2.3.5 腺体切除量 我们根据甲亢的种类,原有基础代谢的水平,T 3 、T 4 ,甲亢症状的表现,腺体肿大的程度及患者年龄等因素而定。一般切除约80%~90%,保留腺体约6~8g,无一例甲状腺功能减低发生,甲亢复发10例,治愈率98.8%。
2.3.6 术后引流 1995年前(285例)我们采用橡皮片开放引流,1995年以来(563例)改用硅胶管负压球引流法,引流管前端劈开置于甲状腺窝,自胸骨切迹上缘另造口引出,在该造口处皮肤缝一针,待拔除引流管后再结扎,使皮肤对合,一般引流管在术后24h拔除,此法既可达到充分引流的效果,又避免了传统引流法存在的有时皮肤与气管或颈前肌粘连而影响吞咽、发音与颈部外观等 [4] 。
参考文献
1 李志成,麦月檬.甲亢术后不服碘与甲状腺危象的临床探讨.实用外科杂志,2001,21(10):619.

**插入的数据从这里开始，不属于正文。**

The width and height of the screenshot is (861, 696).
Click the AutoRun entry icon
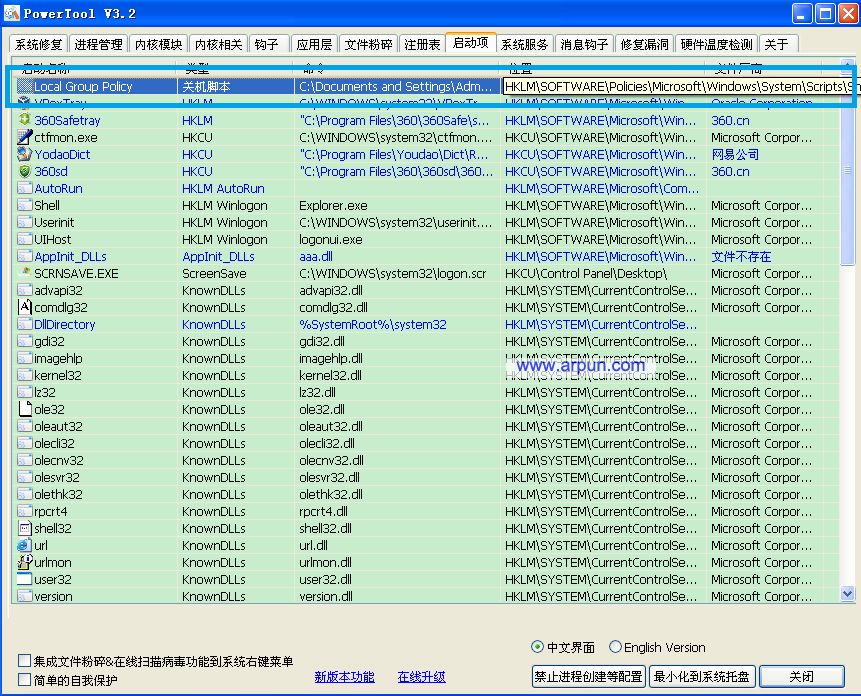23,188
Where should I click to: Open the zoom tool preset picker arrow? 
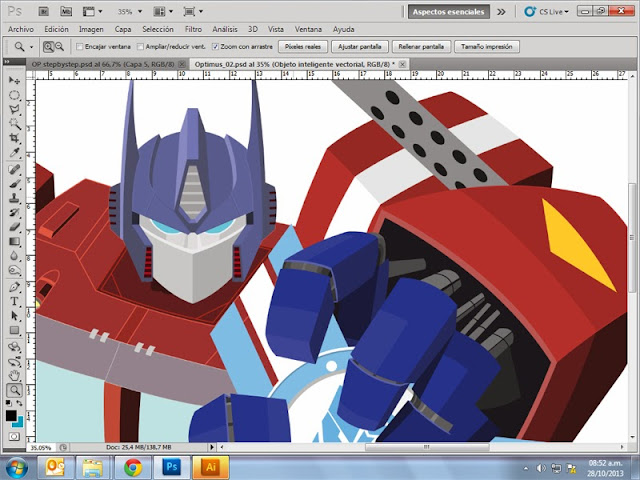pos(30,47)

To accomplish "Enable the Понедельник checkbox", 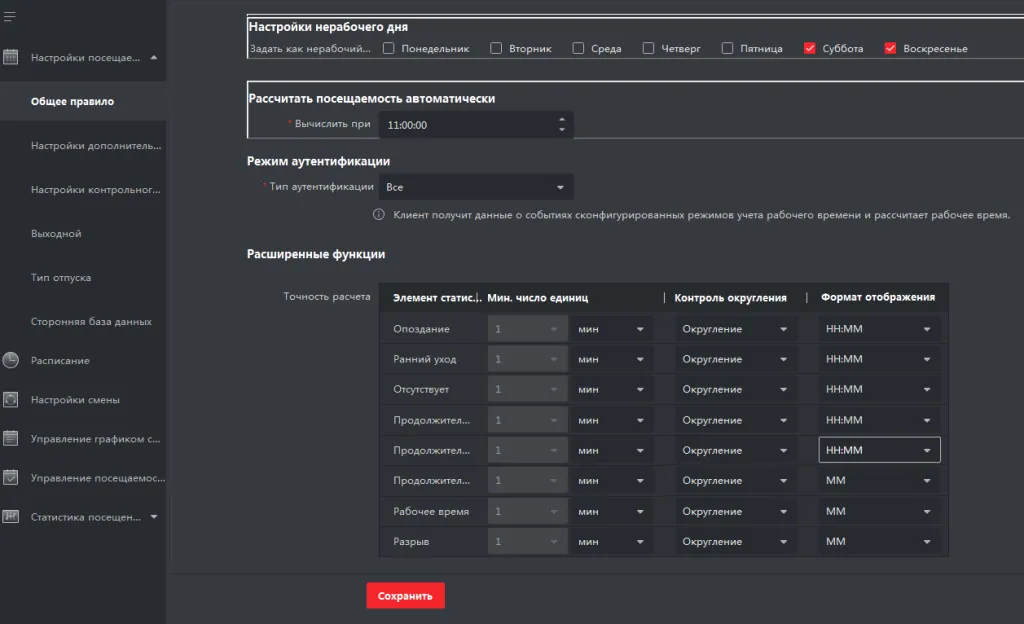I will click(x=389, y=48).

2 孙备,许军,姜洪池.甲状腺大部切除术2200例临床体会.实用外科杂志,2002,22(10):630.
3 魏辉,陈国锐.甲状腺手术的技术问题.实用外科杂志,1998,18(12):749.
4 张德恒.甲状腺手术的引流.实用外科杂志,1998,18(4):198.